**WRITTEN EXERCISE**
Please edit the items below by replacing "The image size is" with "The screenshot size is" and leaving everything else as it is. Omit the pictures from your answer.

##### GIVEN INFORMATION

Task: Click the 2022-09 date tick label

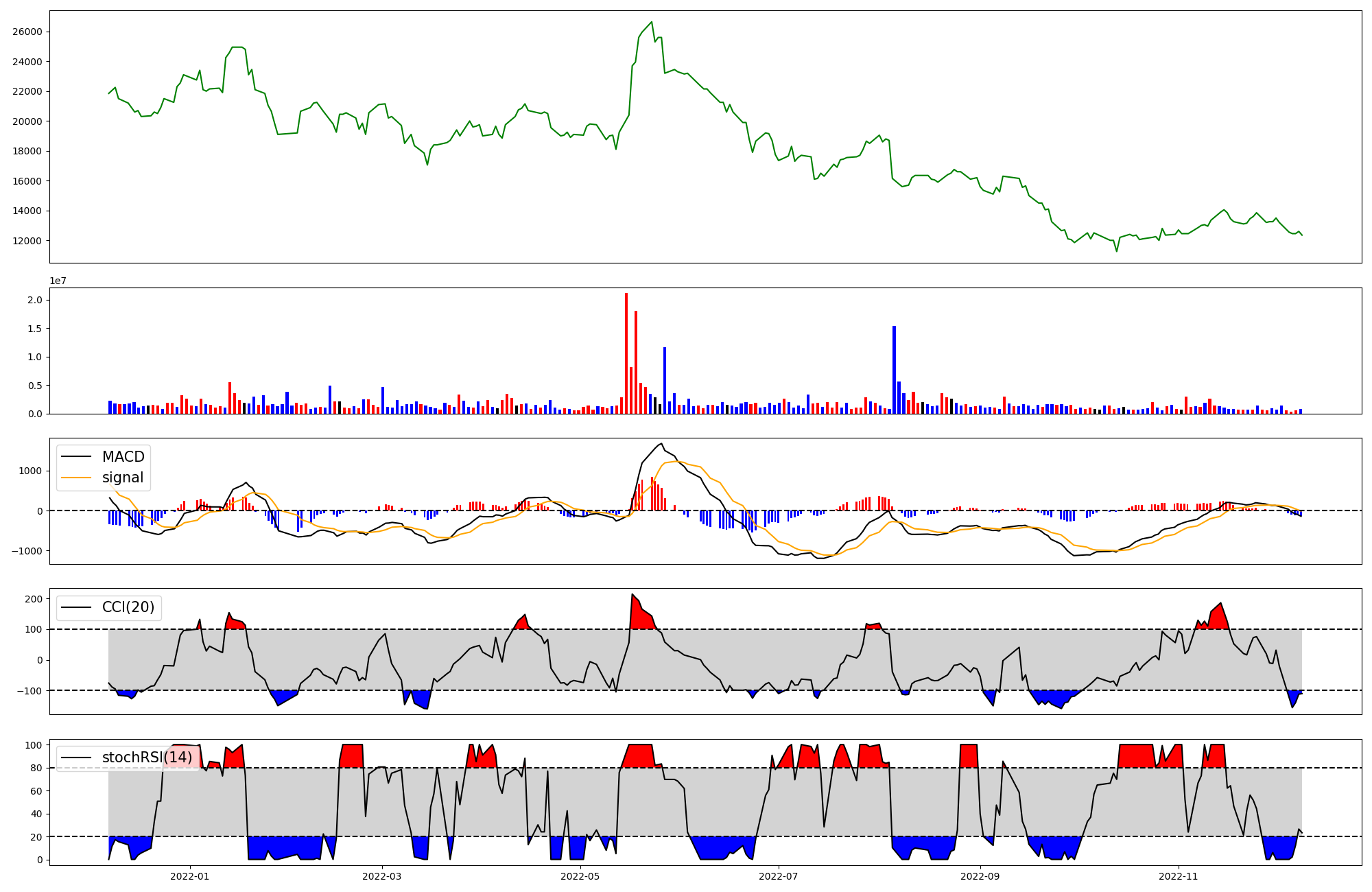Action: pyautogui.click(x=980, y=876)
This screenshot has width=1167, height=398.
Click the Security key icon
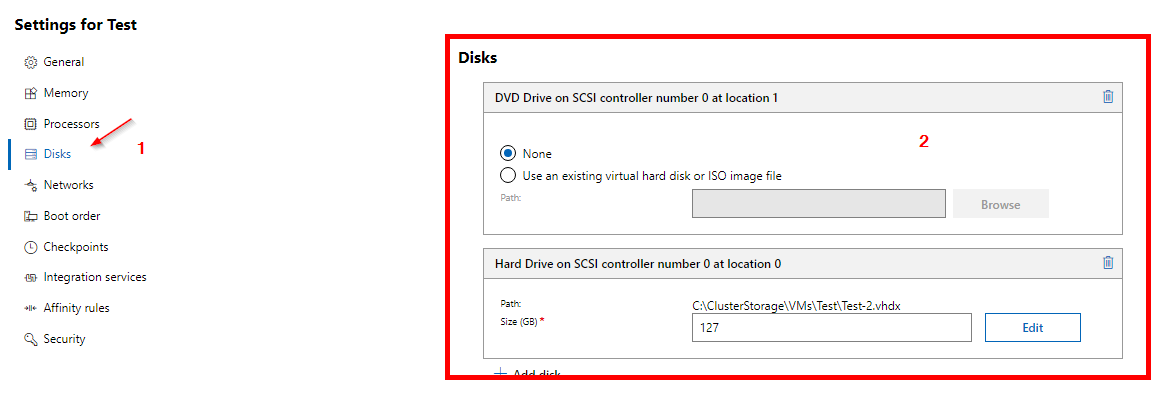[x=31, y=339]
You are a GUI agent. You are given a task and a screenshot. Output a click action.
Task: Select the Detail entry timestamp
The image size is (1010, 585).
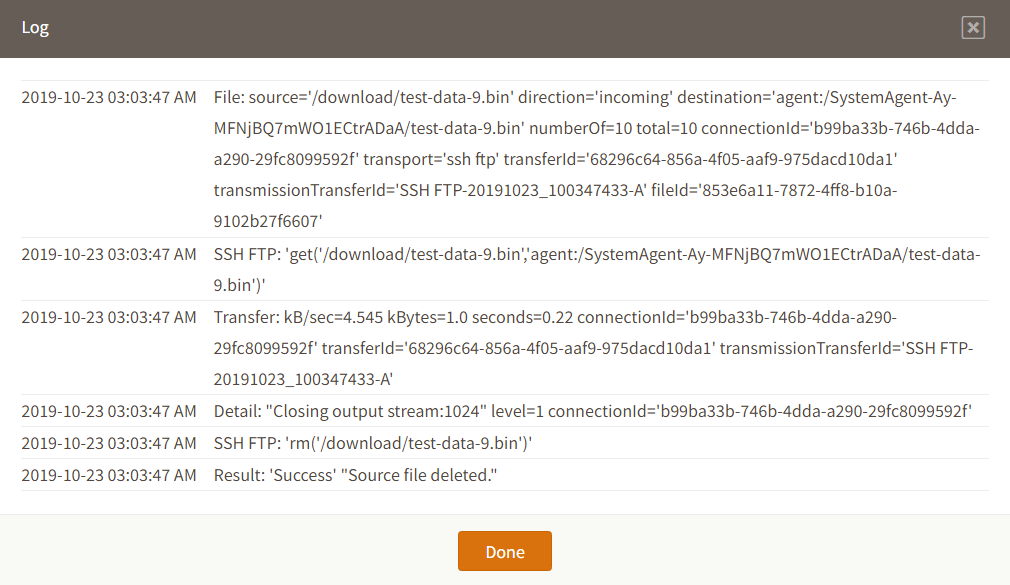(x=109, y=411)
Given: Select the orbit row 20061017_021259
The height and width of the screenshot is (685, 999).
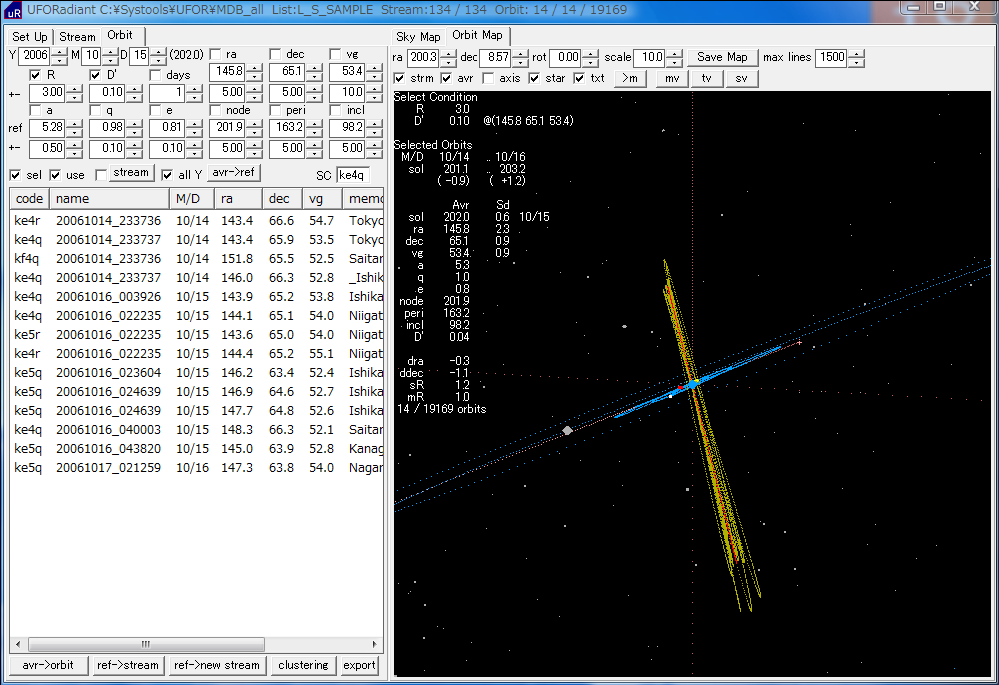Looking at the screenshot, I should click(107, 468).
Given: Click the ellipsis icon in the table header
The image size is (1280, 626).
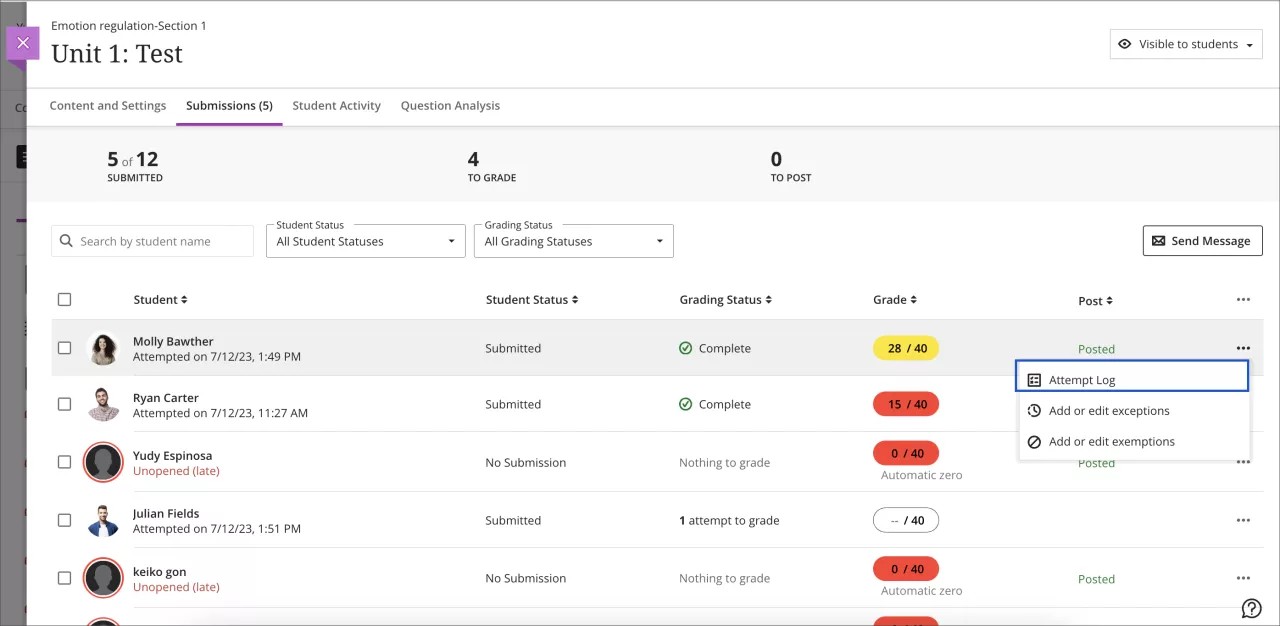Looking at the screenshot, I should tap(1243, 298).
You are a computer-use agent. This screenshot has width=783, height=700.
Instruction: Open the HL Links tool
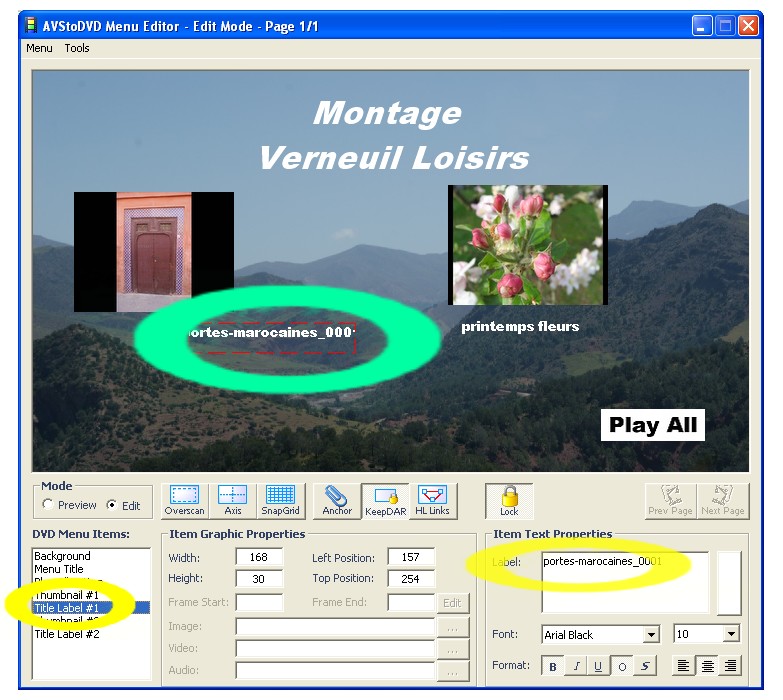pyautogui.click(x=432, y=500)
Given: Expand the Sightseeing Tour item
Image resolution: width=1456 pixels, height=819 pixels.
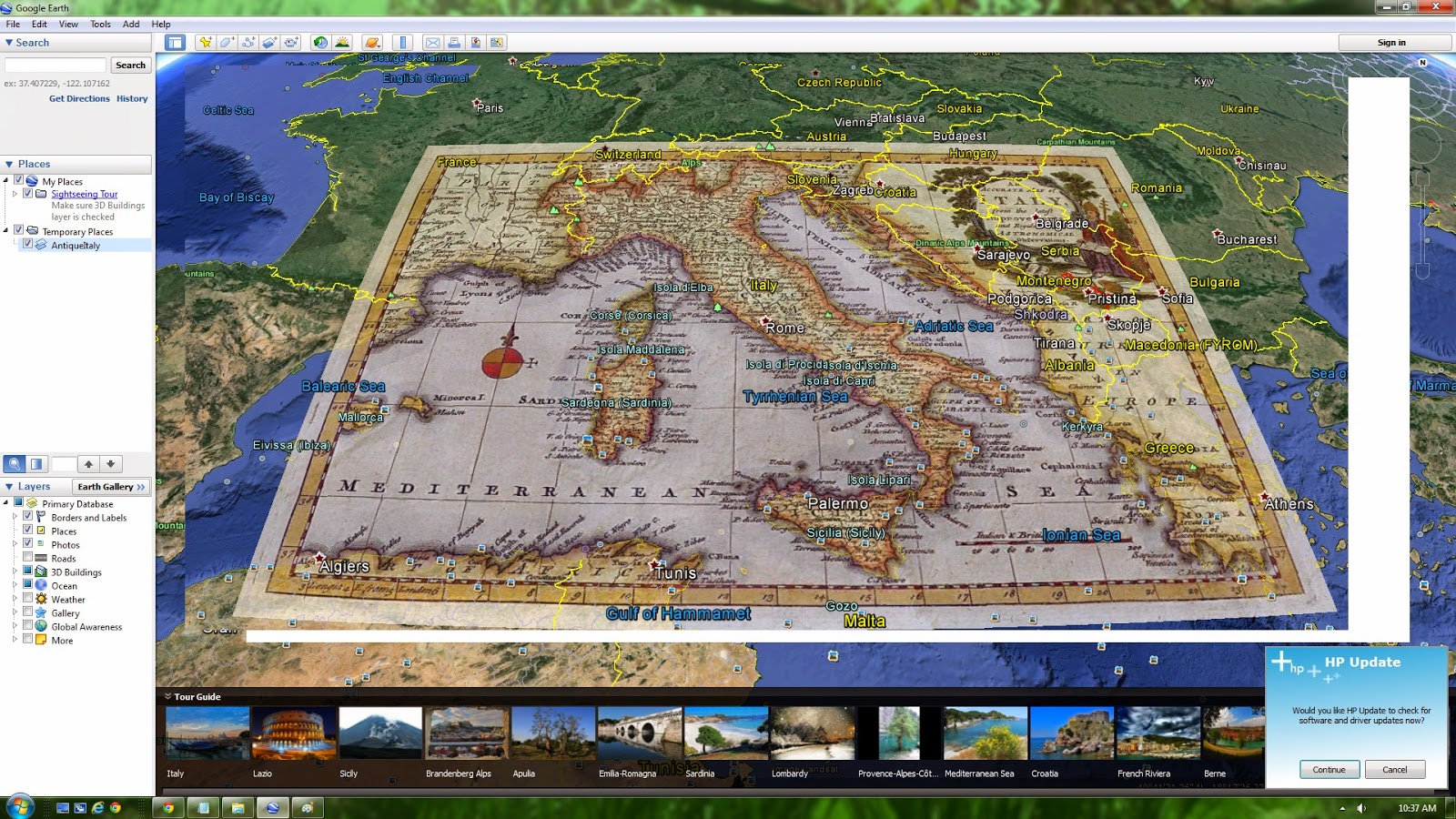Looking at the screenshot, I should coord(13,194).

##########

**WRITTEN SOLUTION**
Task: Click the 2022-09 date tick label

Action: pyautogui.click(x=980, y=876)
This screenshot has width=1167, height=398.
Click the Security key icon
[x=31, y=339]
You are a GUI agent. You are given a task and a screenshot. Output a click action.
Task: Select the Detail entry timestamp
The screenshot size is (1010, 585).
(x=109, y=411)
Given: Select the orbit row 20061017_021259
The height and width of the screenshot is (685, 999).
Looking at the screenshot, I should click(107, 468).
Given: Click the ellipsis icon in the table header
The screenshot size is (1280, 626).
Looking at the screenshot, I should tap(1243, 298).
You are a computer-use agent. This screenshot has width=783, height=700.
Instruction: Open the HL Links tool
pyautogui.click(x=432, y=500)
Given: Expand the Sightseeing Tour item
Image resolution: width=1456 pixels, height=819 pixels.
Looking at the screenshot, I should coord(13,194).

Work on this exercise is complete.